En cachant leur chevelure les femmes de l’antiquité révélaient leur état de femmes « libres », & aussitôt affranchies, les esclaves s’empressaient de l’adopter, signifiant ainsi leur nouveau statut.
Cette distinction perdure jusque dans la deuxième partie du siècle dernier. Sortir « en cheveux », c’est à dire sans foulard ni chapeau, était mal vu & apparenté à un mode de vie non respectable.
Destiné à distinguer les femmes honorables, le voile fait ensuite partie du costume des grecques & des romaines.
Elles portent le peplos ou l’himation qui sont deux sortes de châles. Gage d’honorabilité, se voiler avait aussi un sens spirituel & symbolique. Lors des cérémonies nuptiales la fiancée, comme certaines prêtresses lors de rites initiatiques, étaient enveloppée d’un voile.
Cela avait une valeur symbolique de séparation qui sera reprise par les latins & les juifs.
Dans la Rome antique, la distinction entre le voile féminin traditionnel & le voile religieux se retrouve. Cet un objet essentiel des rites de sacrifice pour signifier son humilité & son âme cachée dans son corps.
Le voile est associé au mariage: le verbe nubere signifie « voiler ». « Se marier », c’est  « prendre le voile ». En latin nupta littéralement  « voilée »  signifie « épouse », & nuptiae,  « mariage » qui a donné le français noces et peut se comprendre comme l’acte de « voilement » de la mariée.

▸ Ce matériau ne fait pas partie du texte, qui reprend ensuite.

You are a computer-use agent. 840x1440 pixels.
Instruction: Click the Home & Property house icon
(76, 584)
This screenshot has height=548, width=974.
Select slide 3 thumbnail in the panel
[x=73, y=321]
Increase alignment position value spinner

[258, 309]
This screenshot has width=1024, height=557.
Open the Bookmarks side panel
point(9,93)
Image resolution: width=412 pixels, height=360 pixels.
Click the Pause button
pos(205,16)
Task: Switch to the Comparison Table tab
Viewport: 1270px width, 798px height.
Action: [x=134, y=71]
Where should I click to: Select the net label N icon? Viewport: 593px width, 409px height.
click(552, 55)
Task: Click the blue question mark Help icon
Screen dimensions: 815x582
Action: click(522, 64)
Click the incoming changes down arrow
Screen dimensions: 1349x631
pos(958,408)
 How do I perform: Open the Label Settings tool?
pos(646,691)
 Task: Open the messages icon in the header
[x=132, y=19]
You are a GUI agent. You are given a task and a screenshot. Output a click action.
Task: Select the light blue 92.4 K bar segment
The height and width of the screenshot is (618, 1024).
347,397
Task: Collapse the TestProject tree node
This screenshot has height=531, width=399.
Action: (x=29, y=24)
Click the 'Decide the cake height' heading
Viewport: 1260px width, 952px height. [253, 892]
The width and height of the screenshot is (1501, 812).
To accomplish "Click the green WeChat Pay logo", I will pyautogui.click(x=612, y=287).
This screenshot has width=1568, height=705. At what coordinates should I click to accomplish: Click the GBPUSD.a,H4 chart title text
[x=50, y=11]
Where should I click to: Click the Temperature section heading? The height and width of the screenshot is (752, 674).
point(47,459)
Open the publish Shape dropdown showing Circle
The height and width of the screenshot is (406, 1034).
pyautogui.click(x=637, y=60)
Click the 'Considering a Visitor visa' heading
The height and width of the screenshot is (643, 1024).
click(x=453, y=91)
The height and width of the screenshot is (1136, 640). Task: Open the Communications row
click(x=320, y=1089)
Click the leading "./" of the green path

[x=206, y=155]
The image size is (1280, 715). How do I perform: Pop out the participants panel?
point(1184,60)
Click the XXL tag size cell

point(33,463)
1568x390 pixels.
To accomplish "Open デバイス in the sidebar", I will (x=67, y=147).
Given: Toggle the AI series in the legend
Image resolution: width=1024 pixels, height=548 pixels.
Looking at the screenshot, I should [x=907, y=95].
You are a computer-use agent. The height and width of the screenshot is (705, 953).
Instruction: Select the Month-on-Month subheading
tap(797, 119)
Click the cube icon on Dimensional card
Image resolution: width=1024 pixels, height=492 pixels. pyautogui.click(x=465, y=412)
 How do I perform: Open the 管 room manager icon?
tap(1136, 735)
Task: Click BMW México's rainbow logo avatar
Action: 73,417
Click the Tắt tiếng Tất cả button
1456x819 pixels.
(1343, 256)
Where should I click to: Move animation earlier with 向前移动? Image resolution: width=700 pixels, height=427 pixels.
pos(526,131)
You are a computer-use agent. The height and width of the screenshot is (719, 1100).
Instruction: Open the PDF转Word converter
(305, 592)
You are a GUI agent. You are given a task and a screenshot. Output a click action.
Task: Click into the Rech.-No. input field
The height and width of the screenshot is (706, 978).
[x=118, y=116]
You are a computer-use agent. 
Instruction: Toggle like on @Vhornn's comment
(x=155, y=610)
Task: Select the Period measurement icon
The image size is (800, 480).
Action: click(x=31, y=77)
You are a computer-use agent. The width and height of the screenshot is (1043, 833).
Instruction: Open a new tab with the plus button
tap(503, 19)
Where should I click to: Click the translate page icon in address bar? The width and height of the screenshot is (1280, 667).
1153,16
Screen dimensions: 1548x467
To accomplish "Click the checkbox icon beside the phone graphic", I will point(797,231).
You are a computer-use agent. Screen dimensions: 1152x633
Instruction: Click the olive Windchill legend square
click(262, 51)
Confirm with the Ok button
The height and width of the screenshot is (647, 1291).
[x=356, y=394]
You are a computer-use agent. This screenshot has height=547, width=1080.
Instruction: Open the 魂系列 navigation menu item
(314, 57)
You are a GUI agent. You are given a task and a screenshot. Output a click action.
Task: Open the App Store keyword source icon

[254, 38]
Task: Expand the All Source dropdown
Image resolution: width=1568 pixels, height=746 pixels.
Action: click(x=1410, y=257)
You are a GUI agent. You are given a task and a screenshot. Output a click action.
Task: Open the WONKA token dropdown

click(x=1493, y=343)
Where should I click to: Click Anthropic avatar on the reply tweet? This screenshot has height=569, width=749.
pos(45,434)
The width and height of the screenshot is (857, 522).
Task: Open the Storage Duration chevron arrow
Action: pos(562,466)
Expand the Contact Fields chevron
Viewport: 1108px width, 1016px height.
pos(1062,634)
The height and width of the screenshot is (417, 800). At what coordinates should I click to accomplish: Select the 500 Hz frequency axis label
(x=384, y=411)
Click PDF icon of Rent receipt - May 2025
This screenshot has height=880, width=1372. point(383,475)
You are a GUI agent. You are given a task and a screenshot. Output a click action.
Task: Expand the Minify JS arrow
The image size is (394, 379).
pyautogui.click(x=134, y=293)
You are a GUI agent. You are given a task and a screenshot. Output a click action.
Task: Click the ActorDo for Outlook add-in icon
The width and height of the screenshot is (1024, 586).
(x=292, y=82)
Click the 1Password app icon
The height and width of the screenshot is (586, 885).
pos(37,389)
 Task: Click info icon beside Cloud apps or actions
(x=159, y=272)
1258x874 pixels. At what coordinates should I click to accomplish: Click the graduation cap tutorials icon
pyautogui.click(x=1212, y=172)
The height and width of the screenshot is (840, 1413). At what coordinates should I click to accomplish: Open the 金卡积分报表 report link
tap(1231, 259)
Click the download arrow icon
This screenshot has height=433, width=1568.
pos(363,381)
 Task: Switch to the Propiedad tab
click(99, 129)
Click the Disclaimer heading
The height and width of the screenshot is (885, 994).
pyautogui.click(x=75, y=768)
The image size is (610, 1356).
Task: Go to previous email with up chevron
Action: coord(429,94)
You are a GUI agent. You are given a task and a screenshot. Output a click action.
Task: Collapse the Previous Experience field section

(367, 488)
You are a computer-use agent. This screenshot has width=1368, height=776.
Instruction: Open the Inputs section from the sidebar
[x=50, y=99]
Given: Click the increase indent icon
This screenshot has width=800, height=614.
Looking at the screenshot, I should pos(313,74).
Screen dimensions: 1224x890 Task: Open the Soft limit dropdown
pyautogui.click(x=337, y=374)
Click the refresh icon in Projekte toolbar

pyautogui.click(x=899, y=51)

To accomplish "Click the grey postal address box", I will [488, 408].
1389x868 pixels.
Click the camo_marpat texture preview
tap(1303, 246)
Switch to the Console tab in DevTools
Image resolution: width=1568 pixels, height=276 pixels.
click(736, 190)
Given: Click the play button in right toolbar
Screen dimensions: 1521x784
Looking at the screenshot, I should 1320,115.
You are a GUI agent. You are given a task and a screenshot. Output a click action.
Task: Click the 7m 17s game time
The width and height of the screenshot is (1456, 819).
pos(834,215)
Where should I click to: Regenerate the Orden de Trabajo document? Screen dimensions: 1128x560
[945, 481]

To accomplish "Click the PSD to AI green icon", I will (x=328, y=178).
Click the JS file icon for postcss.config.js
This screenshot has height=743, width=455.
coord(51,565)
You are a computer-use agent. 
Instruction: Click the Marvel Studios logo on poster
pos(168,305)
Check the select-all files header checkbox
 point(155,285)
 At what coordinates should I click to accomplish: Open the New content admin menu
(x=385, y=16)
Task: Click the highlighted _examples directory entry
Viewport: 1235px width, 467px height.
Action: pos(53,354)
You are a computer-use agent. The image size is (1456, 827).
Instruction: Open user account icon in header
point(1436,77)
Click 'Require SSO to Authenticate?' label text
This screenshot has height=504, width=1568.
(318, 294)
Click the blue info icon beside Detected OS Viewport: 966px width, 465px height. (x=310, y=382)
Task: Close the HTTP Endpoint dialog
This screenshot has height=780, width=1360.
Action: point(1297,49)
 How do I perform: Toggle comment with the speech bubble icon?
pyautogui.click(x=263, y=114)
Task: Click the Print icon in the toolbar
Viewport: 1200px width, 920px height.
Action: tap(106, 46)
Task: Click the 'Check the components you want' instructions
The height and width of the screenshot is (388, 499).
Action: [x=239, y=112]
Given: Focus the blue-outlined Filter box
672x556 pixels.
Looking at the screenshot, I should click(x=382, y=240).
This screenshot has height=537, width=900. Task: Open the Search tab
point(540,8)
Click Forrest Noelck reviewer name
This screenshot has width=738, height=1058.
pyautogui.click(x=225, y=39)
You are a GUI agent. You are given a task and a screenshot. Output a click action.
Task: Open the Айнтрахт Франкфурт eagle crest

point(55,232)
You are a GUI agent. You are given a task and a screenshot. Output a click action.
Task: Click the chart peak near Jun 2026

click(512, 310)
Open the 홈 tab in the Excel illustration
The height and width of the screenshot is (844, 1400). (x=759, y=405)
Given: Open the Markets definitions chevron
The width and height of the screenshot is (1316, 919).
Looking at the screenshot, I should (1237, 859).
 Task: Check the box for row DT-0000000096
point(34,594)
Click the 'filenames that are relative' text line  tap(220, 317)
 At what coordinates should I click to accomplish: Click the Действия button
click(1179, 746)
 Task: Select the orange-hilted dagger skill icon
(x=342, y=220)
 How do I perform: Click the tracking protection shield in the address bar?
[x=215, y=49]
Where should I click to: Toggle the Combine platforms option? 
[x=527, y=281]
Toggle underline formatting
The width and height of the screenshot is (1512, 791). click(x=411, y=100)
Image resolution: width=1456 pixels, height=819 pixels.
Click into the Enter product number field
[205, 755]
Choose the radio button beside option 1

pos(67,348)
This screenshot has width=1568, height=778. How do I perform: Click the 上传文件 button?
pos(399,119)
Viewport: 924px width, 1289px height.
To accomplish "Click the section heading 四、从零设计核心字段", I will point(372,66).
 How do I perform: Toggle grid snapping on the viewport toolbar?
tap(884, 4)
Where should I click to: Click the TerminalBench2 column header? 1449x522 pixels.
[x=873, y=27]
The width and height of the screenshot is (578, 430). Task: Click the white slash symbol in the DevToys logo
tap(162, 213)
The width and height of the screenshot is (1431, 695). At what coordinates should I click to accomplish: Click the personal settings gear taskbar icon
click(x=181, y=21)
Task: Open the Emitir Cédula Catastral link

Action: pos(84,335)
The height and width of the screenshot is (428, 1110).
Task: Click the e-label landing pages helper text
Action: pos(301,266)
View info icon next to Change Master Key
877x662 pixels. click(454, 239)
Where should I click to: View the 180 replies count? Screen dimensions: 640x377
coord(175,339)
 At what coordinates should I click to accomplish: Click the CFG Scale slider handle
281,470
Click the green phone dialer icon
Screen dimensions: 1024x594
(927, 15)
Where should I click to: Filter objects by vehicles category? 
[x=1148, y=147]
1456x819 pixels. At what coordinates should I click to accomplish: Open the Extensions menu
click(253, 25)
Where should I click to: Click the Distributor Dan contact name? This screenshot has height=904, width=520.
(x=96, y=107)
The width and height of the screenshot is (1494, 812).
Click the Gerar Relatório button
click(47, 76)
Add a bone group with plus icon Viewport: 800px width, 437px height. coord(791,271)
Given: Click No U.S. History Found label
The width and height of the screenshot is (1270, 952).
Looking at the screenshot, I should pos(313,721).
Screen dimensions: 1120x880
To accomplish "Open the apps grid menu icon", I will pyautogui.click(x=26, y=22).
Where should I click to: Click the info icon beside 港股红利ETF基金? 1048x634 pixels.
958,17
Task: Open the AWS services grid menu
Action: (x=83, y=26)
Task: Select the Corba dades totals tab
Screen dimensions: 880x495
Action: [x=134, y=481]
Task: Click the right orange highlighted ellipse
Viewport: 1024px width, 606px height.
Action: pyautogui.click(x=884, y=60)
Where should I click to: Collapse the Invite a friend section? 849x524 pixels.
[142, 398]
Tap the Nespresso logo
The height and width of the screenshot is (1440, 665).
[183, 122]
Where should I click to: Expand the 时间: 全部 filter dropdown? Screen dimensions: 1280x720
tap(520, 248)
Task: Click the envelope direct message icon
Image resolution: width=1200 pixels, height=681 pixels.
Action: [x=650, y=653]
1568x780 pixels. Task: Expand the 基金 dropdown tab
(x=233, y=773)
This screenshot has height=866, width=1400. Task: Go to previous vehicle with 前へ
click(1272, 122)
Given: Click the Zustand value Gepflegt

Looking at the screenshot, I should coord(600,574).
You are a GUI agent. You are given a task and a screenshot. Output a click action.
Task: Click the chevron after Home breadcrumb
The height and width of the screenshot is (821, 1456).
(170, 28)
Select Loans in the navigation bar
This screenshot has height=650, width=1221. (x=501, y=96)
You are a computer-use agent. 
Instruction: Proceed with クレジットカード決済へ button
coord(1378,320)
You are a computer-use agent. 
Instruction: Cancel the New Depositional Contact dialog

Symbole féminin par excellence, le voile se répand dans les pays du judaïsme, du christianisme & de l’islam.  Les femmes juives, une fois mariées doivent se voiler, par respect pour leur mari, afin de ne pas susciter le désir chez d’autres hommes que lui.
Pour la femme chrétienne, la prescription religieuse dictée par St Paul & reprise par Tertullien fait de la coutume du voile une obligation. Elle montre sa soumission à son époux & à Dieu.
Les femmes musulmanes doivent elles aussi couvrir leur cheveux.
Velum vient de vestis qui signifie « vêtir », il désigne une coiffure féminine mais aussi le rideau du temple, rejoignant Hijab qui veut dire en arabe « ce qui sépare deux choses ».

Le voile sépare la vie privée de la vie publique, le sacré du profane. Il est ce qui cache quand on le met & ce qui révèle quand on l’enlève.

Outre ces fonctions sociales & religieuses, le voile a un rôle protecteur contre le soleil, le vent ou la poussière. Lorsqu’il voile le visage, la pâleur de la peau, qu’il permet de conserver, va également devenir un signe de distinction entre les femmes de différentes classes.

Le voile scande le temps individuel en marquant la sortie de l’enfance, mais aussi le temps social en suivant les changements de la mode, & en se référant à la mémoire collective du groupe.
Dans le passé chaque groupe de femmes confectionnait son voile de chevelure selon son rang. La variété des modèles traditionnels en témoigne.
Aujourd’hui, les femmes qui le portent, offrent encore au regard une riche palette de couleurs, de matières & de formes.
Du Magrebh au Machrek, de l’Inde à la Mongolie, de l’Oubékistan à la Turquie les foulards & les voiles se déclinent dans la différence.

Le voile est ce qui cache & révèle, ce qui sépare le privé & le public, ce qui scande le temps individuel & social.
Cette thématique du voile m’a inspiré trois œuvres : «Voile blanc, Voile noir & Voile rouge».